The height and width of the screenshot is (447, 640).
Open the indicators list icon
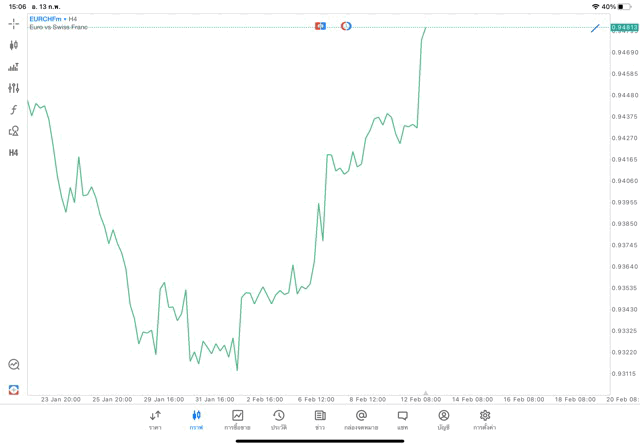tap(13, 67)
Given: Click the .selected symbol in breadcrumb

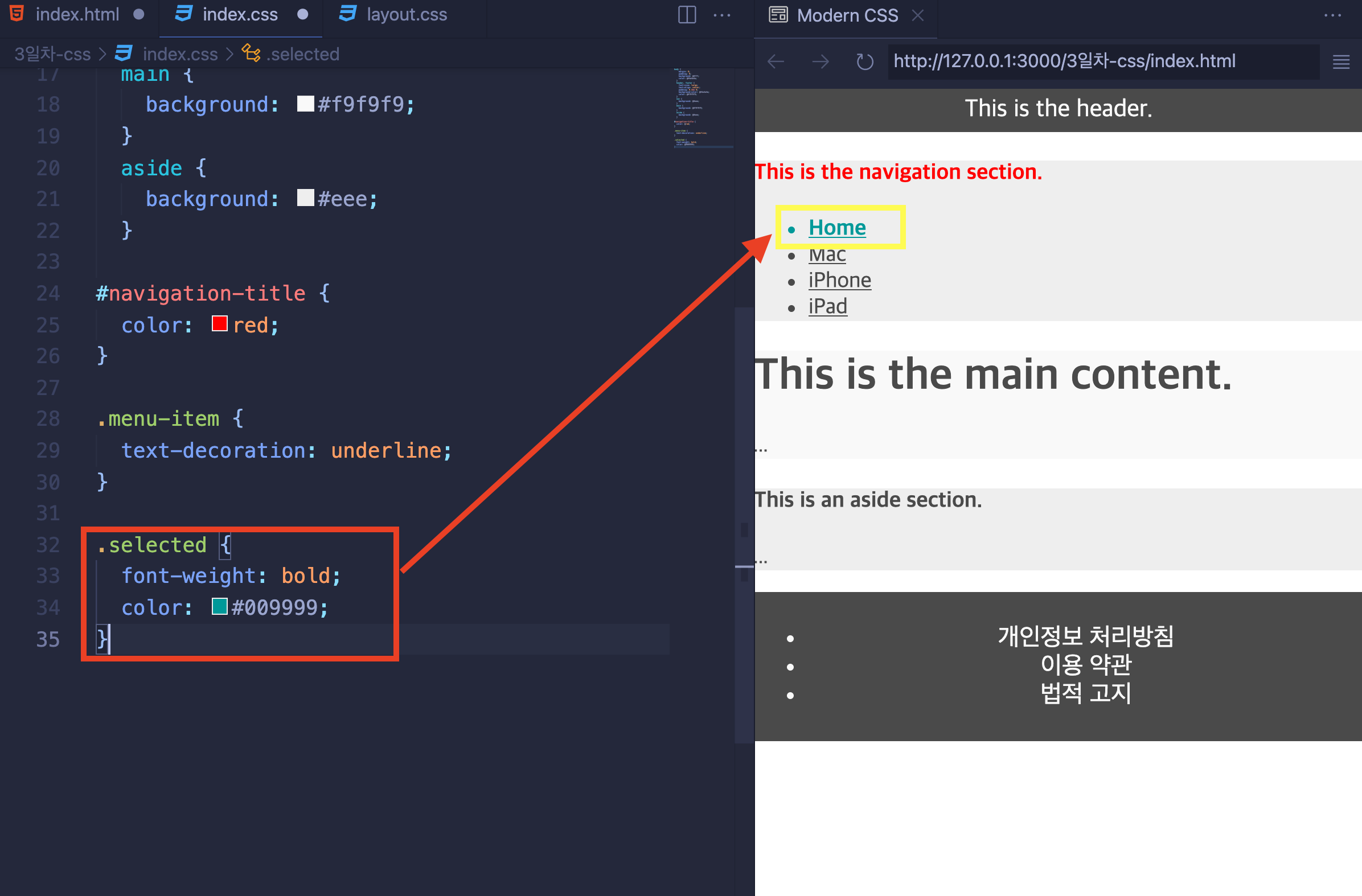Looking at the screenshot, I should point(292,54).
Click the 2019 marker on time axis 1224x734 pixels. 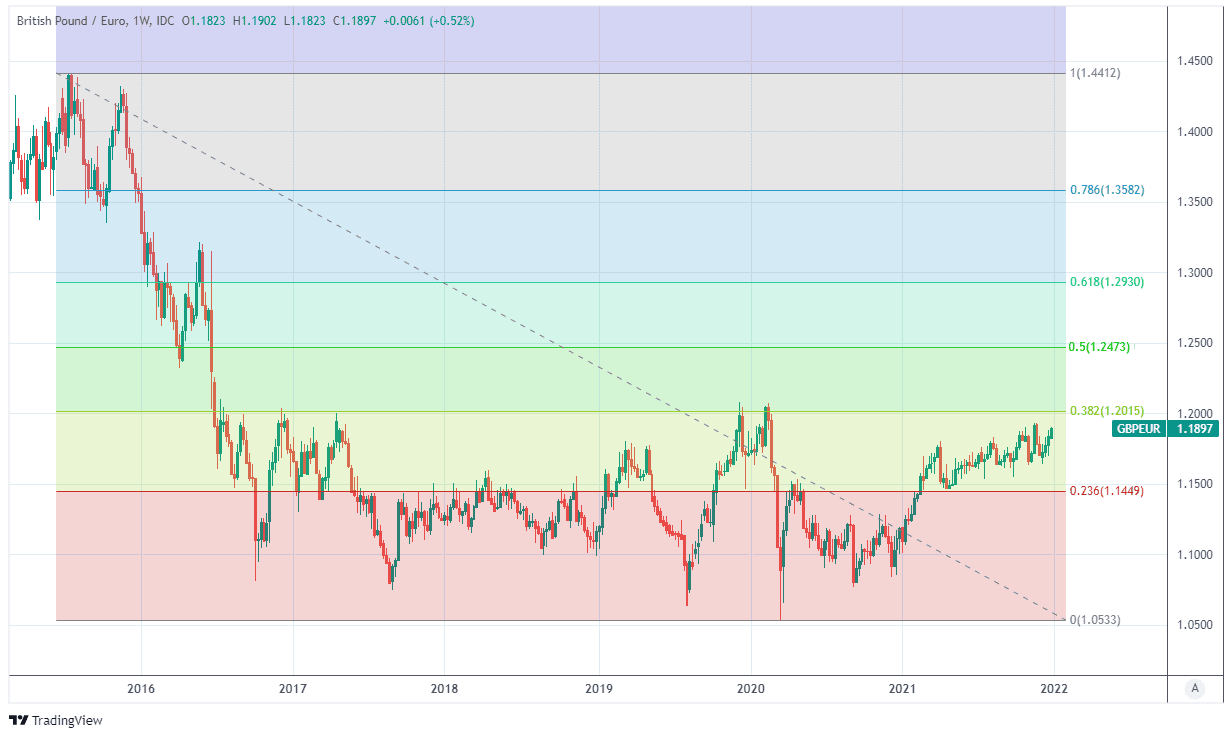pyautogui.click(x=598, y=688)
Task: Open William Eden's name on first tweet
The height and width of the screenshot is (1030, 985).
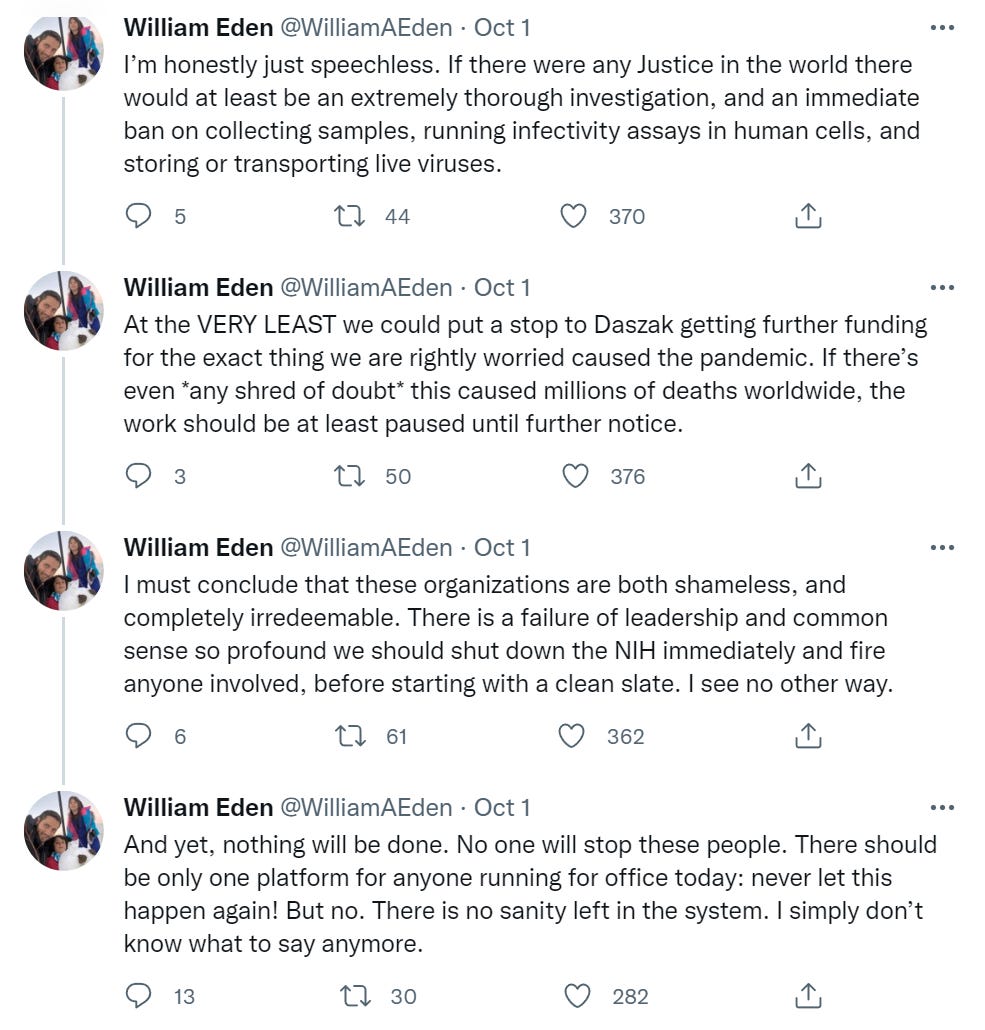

------------------------------

Go through the listing above and return every line where the word "width" occurs.

◆ Written reply:
The height and width of the screenshot is (447, 640).
The height and width of the screenshot is (1030, 985).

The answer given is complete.